Une épicerie afghane située rue Charbonnerie, dans le centre-ville de Saint-Brieuc, a fait l’objet d’une fermeture administrative d’un mois sur décision de la préfecture des Côtes-d’Armor. L’arrêté, pris le 18 mars 2026, vise un commerce ouvert depuis mars 2025 et soupçonné d’être lié à un trafic de stupéfiants. Selon Ouest-France, il s’agit du premier commerce du département fermé pour ce motif dans le cadre de la loi narcotrafic validée en juin 2025.
D’après l’arrêté préfectoral consulté par Ouest-France, le gérant, âgé de 32 ans, a été contrôlé mi-octobre 2025 par les policiers en possession de produits stupéfiants et de 805 € en numéraire. Quelques jours plus tard, il aurait été dépisté positif aux stupéfiants avec 1 765 € sur lui. En novembre, une perquisition à son domicile a permis la saisie de 106 g de résine de cannabis et de 48 sachets d’ecstasy, un volume présenté comme dépassant le cadre d’une consommation personnelle. Selon les informations du journal, aucune substance n’a été retrouvée dans la boutique.
Les services de l’État estiment que les sommes retrouvées en liquide lors des contrôles apparaissent difficilement compatibles avec l’activité commerciale. Selon l’arrêté, il est établi que le magasin sert de couverture fiscale et de lieu d’échange pour le trafic. Le 8 juin 2025, lors d’une visite préventive, les policiers municipaux avaient également constaté une vente interdite d’alcool, alors que le commerce était présenté comme une épicerie sans vente d’alcool.
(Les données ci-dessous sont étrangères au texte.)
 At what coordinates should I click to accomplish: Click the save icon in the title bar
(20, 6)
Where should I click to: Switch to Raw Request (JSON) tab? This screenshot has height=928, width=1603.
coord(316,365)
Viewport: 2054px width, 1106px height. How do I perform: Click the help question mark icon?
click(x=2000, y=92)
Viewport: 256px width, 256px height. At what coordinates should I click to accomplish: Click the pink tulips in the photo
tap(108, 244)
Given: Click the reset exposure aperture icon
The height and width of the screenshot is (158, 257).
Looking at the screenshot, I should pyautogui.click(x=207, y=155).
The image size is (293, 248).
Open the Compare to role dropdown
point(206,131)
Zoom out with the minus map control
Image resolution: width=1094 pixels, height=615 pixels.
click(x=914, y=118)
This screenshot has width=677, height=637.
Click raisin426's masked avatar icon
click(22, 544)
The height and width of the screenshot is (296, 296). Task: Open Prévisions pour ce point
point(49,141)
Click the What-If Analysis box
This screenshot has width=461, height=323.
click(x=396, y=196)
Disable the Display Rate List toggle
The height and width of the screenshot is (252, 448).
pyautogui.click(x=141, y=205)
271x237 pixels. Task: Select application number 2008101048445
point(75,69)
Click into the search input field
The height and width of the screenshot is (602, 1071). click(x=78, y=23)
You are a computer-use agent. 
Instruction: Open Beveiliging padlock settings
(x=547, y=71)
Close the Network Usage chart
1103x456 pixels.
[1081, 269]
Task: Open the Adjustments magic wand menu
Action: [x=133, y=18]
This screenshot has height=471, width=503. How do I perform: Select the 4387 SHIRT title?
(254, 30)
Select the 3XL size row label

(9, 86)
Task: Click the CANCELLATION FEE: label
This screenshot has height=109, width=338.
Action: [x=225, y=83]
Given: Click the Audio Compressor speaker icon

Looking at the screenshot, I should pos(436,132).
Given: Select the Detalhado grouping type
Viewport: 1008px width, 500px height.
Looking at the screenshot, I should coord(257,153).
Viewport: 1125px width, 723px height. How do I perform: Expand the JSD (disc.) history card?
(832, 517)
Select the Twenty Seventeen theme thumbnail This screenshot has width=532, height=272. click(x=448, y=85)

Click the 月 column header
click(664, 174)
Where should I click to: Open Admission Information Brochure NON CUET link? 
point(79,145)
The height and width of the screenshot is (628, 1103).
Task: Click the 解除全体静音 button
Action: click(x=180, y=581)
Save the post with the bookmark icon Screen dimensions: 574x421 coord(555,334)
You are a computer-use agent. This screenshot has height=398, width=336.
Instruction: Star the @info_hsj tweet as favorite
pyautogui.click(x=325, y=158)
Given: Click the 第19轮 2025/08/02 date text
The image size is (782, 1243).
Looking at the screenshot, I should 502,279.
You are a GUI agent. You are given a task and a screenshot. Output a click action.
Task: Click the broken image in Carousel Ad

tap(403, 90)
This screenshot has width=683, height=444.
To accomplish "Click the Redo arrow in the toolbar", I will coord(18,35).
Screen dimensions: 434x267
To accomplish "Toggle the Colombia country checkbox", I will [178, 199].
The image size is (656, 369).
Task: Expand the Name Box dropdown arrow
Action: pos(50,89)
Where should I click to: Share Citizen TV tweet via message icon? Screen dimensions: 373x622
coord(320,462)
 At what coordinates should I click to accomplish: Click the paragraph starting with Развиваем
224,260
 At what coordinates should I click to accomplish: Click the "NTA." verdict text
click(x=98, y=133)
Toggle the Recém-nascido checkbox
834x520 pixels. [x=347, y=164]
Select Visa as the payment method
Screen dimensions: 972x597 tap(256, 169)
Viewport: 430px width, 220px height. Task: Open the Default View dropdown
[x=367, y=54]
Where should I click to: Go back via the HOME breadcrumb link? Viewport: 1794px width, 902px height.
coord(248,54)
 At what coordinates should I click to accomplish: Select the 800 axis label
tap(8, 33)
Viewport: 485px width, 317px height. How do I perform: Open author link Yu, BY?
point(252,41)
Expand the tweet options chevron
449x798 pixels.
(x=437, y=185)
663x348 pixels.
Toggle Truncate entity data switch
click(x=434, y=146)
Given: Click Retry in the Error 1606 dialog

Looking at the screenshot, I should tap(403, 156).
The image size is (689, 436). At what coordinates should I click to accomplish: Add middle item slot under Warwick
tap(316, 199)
Le responsable de la boutique a été placé en garde à vue au commissariat. Il est poursuivi pour détention non autorisée, usage illicite et acquisition non autorisée de stupéfiants. Il doit être jugé mardi 5 mai 2026 devant le tribunal judiciaire de Saint-Brieuc. D’après Ouest-France, d’autres enseignes briochines, au moins deux, sont également dans le collimateur des autorités, mais Le Comptoir afghan, rue des Trois frères Merlin, n’en fait pas partie.